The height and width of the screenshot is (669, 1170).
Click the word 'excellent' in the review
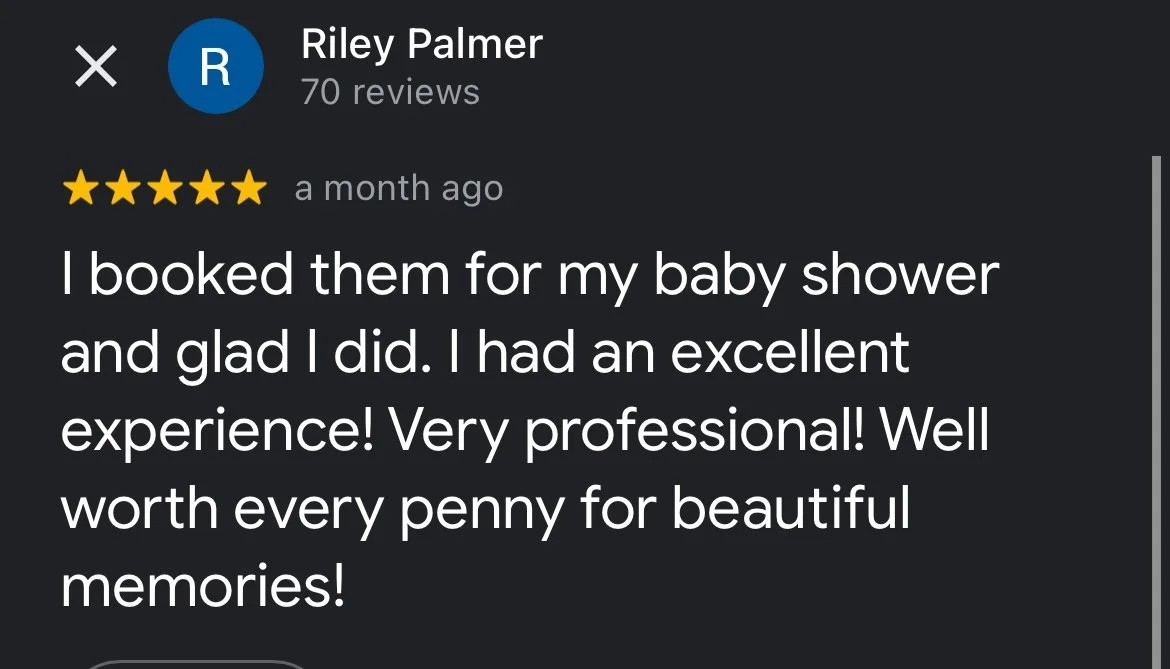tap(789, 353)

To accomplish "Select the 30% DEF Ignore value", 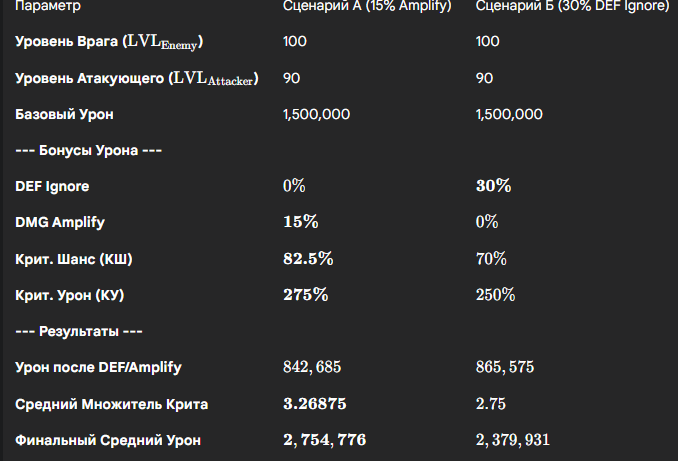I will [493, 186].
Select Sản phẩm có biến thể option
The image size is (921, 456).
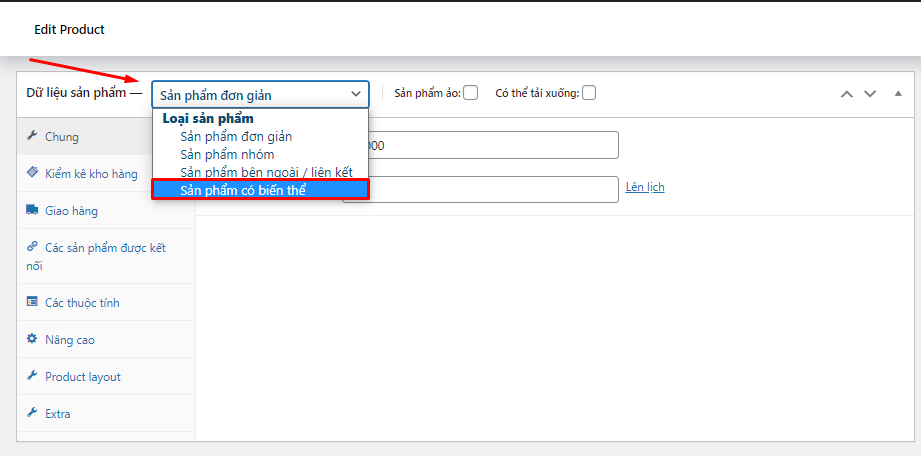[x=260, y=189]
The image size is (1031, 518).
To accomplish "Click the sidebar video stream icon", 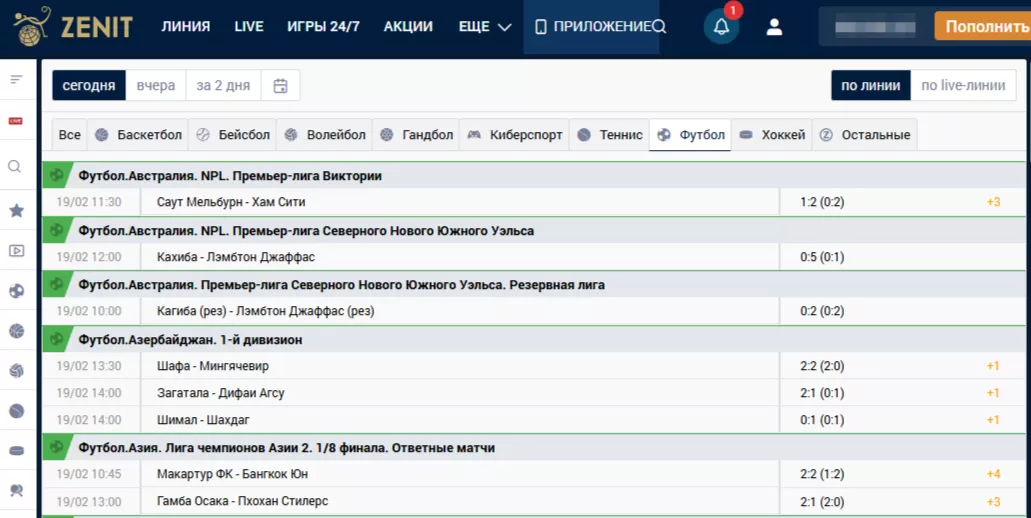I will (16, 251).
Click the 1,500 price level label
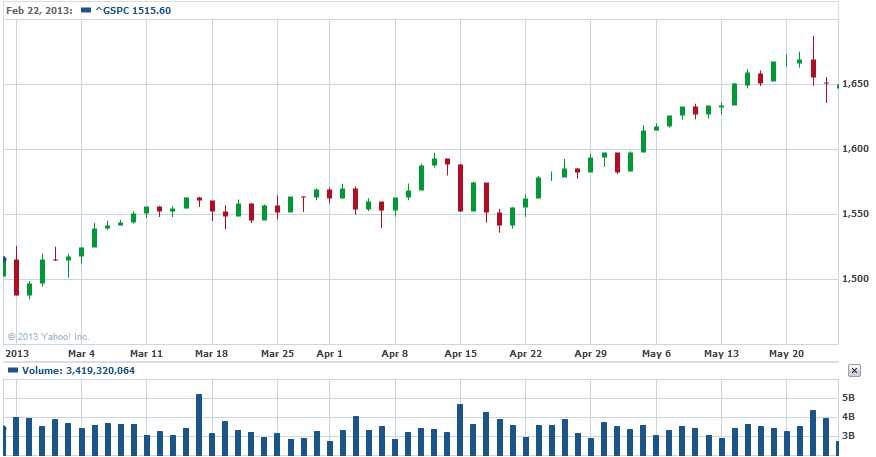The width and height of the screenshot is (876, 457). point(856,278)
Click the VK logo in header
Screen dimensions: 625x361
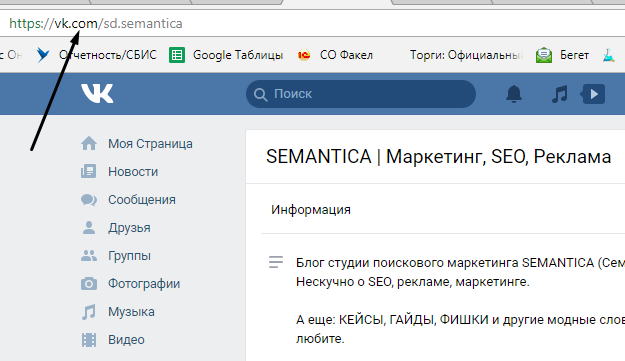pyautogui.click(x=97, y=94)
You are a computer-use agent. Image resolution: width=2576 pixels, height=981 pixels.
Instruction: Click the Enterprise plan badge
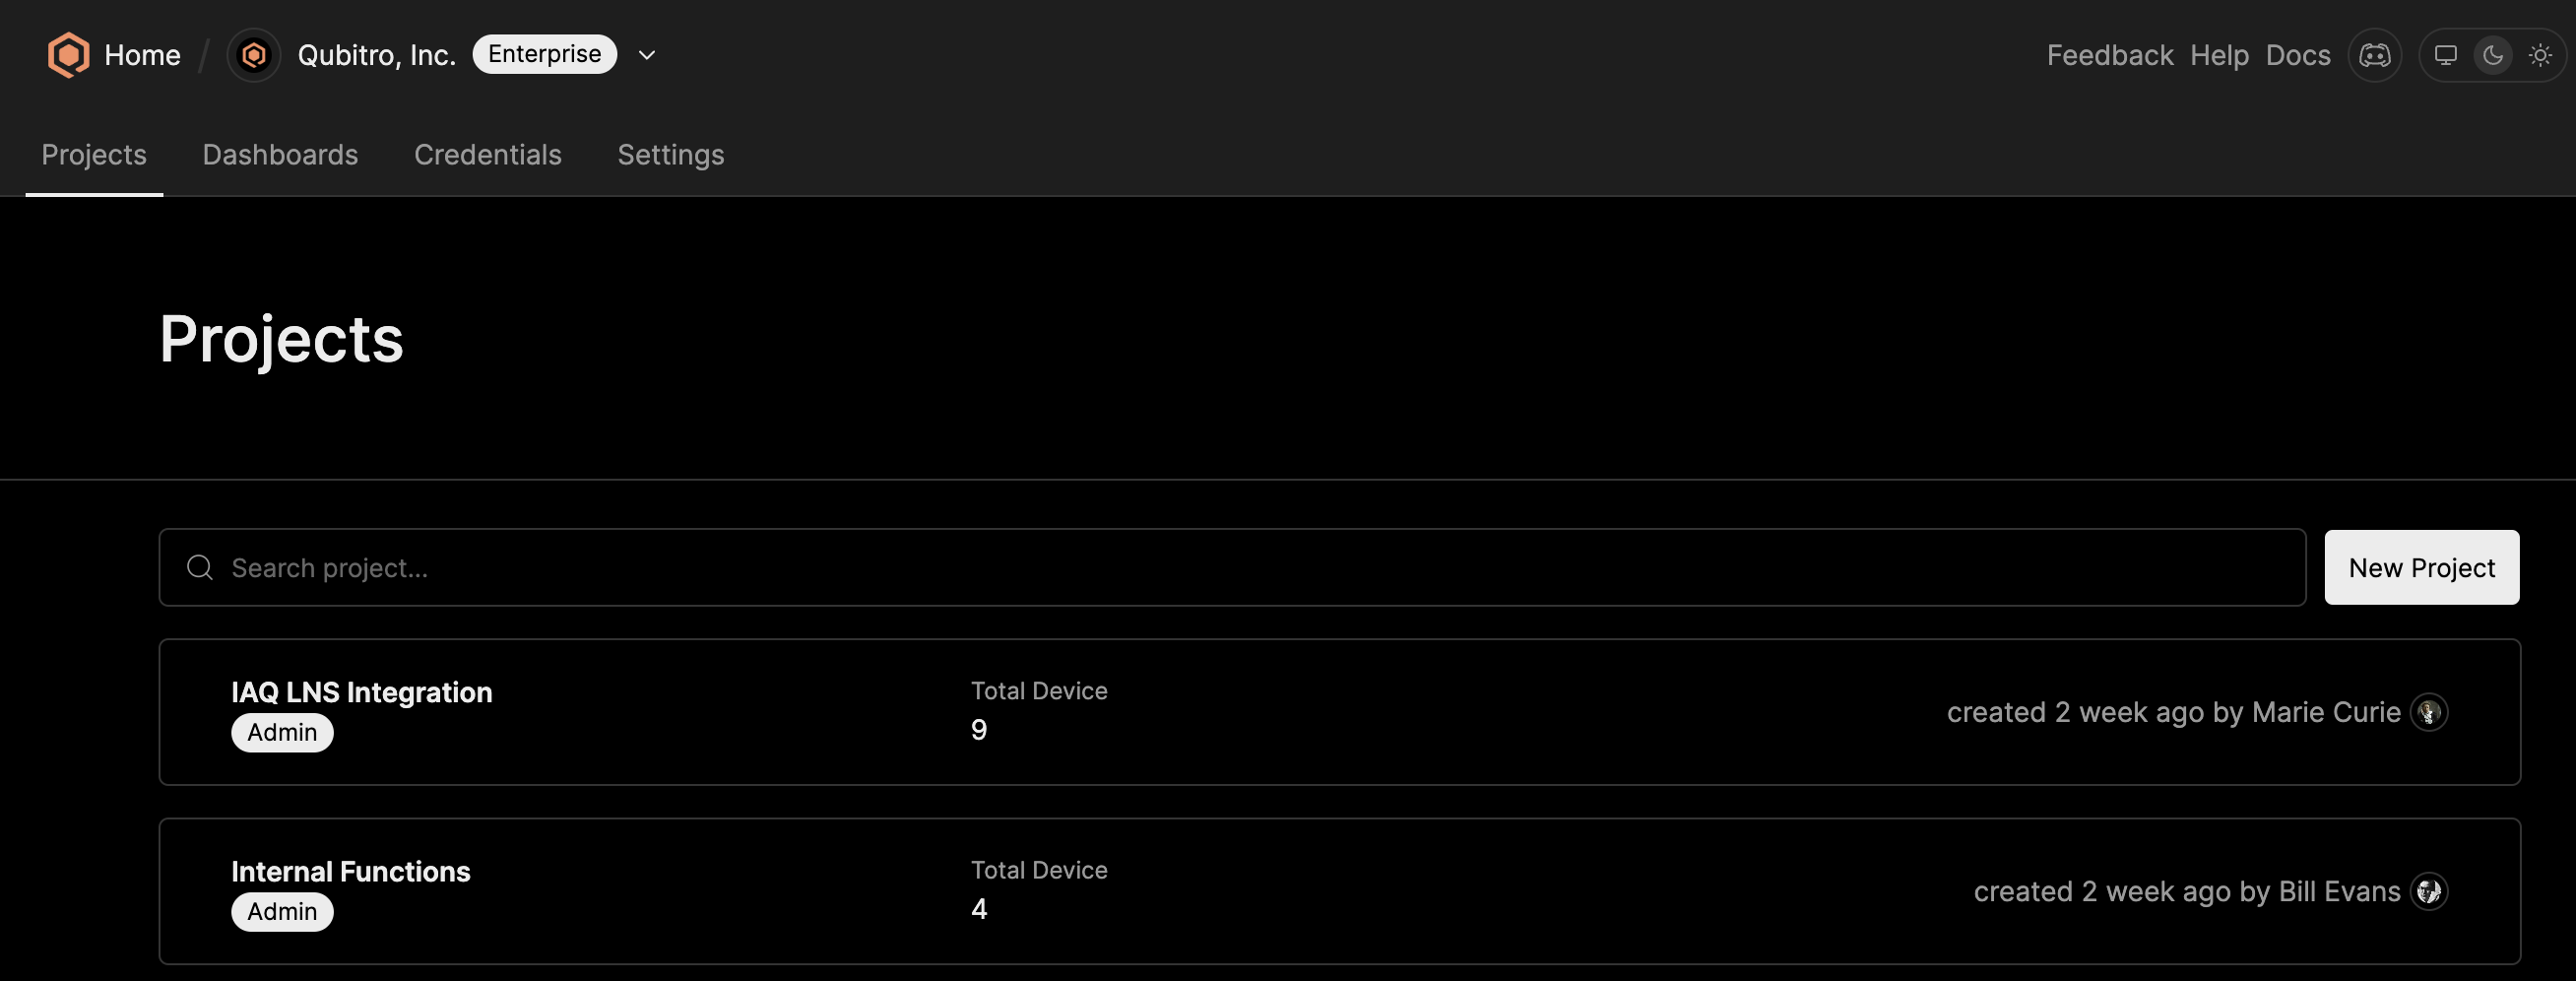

::::::

* **Exercise directions**: All that belongs in the answer is the exact run of lines from the line containing "Click the VK logo in header" to the end of the listing above, pictures removed.

* **Task solution**:
Click the VK logo in header
Screen dimensions: 625x361
pyautogui.click(x=97, y=94)
You are a computer-use agent. Image resolution: width=2576 pixels, height=981 pixels.
Instruction: Click the Enterprise plan badge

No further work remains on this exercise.